## RECORDS SUPPLIED
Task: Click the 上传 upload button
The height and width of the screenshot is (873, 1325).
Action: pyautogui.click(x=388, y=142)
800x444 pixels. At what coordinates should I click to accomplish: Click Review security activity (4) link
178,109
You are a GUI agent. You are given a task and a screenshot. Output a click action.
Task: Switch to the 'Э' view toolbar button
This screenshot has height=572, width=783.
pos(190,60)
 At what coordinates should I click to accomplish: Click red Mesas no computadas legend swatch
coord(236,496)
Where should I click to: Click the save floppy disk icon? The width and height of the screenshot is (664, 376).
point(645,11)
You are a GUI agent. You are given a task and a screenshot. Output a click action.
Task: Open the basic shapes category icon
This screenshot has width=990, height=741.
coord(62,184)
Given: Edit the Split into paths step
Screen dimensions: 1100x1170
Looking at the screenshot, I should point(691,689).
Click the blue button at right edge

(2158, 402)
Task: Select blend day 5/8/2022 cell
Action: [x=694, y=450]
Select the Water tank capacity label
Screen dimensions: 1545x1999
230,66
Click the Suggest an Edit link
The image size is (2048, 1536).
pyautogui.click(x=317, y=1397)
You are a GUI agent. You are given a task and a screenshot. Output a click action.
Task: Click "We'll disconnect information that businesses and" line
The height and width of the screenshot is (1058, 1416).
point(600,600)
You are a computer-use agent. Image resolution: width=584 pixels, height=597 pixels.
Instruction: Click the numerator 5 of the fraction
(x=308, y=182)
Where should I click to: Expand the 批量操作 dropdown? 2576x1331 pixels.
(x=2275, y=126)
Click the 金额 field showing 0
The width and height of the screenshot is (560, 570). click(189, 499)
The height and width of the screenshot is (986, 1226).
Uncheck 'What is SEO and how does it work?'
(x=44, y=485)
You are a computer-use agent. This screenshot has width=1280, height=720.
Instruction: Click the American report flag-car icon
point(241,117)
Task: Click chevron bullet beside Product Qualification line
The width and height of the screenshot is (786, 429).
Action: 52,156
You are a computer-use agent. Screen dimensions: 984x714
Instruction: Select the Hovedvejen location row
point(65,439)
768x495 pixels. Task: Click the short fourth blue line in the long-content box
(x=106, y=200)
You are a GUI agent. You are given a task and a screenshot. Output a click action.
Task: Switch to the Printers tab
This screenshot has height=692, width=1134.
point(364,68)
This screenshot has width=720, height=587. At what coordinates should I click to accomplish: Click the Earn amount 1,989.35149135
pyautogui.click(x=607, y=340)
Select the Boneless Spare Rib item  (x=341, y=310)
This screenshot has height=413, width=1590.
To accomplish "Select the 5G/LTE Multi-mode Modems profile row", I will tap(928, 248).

## TASK REQUIREMENTS
The whole listing should be restated word for word.

## WRITTEN RESPONSE
Task: Click the 上传 upload button
The height and width of the screenshot is (873, 1325).
Action: pyautogui.click(x=388, y=142)
800x444 pixels. At what coordinates should I click to accomplish: Click Review security activity (4) link
178,109
You are a GUI agent. You are given a task and a screenshot. Output a click action.
Task: Switch to the 'Э' view toolbar button
This screenshot has height=572, width=783.
pos(190,60)
 At what coordinates should I click to accomplish: Click red Mesas no computadas legend swatch
coord(236,496)
Where should I click to: Click the save floppy disk icon? The width and height of the screenshot is (664, 376).
point(645,11)
You are a GUI agent. You are given a task and a screenshot. Output a click action.
Task: Open the basic shapes category icon
This screenshot has width=990, height=741.
coord(62,184)
Given: Edit the Split into paths step
Screen dimensions: 1100x1170
Looking at the screenshot, I should point(691,689).
Click the blue button at right edge

(2158, 402)
Task: Select blend day 5/8/2022 cell
Action: [x=694, y=450]
Select the Water tank capacity label
Screen dimensions: 1545x1999
230,66
Click the Suggest an Edit link
The image size is (2048, 1536).
pyautogui.click(x=317, y=1397)
You are a GUI agent. You are given a task and a screenshot. Output a click action.
Task: Click "We'll disconnect information that businesses and" line
The height and width of the screenshot is (1058, 1416).
point(600,600)
You are a computer-use agent. Image resolution: width=584 pixels, height=597 pixels.
Instruction: Click the numerator 5 of the fraction
(x=308, y=182)
Where should I click to: Expand the 批量操作 dropdown? 2576x1331 pixels.
(x=2275, y=126)
Click the 金额 field showing 0
The width and height of the screenshot is (560, 570). click(189, 499)
The height and width of the screenshot is (986, 1226).
Uncheck 'What is SEO and how does it work?'
(x=44, y=485)
You are a computer-use agent. This screenshot has width=1280, height=720.
Instruction: Click the American report flag-car icon
point(241,117)
Task: Click chevron bullet beside Product Qualification line
The width and height of the screenshot is (786, 429).
Action: 52,156
You are a computer-use agent. Screen dimensions: 984x714
Instruction: Select the Hovedvejen location row
point(65,439)
768x495 pixels. Task: Click the short fourth blue line in the long-content box
(x=106, y=200)
You are a GUI agent. You are given a task and a screenshot. Output a click action.
Task: Switch to the Printers tab
This screenshot has height=692, width=1134.
point(364,68)
This screenshot has width=720, height=587. At what coordinates should I click to accomplish: Click the Earn amount 1,989.35149135
pyautogui.click(x=607, y=340)
Select the Boneless Spare Rib item  (x=341, y=310)
This screenshot has height=413, width=1590.
To accomplish "Select the 5G/LTE Multi-mode Modems profile row", I will tap(928, 248).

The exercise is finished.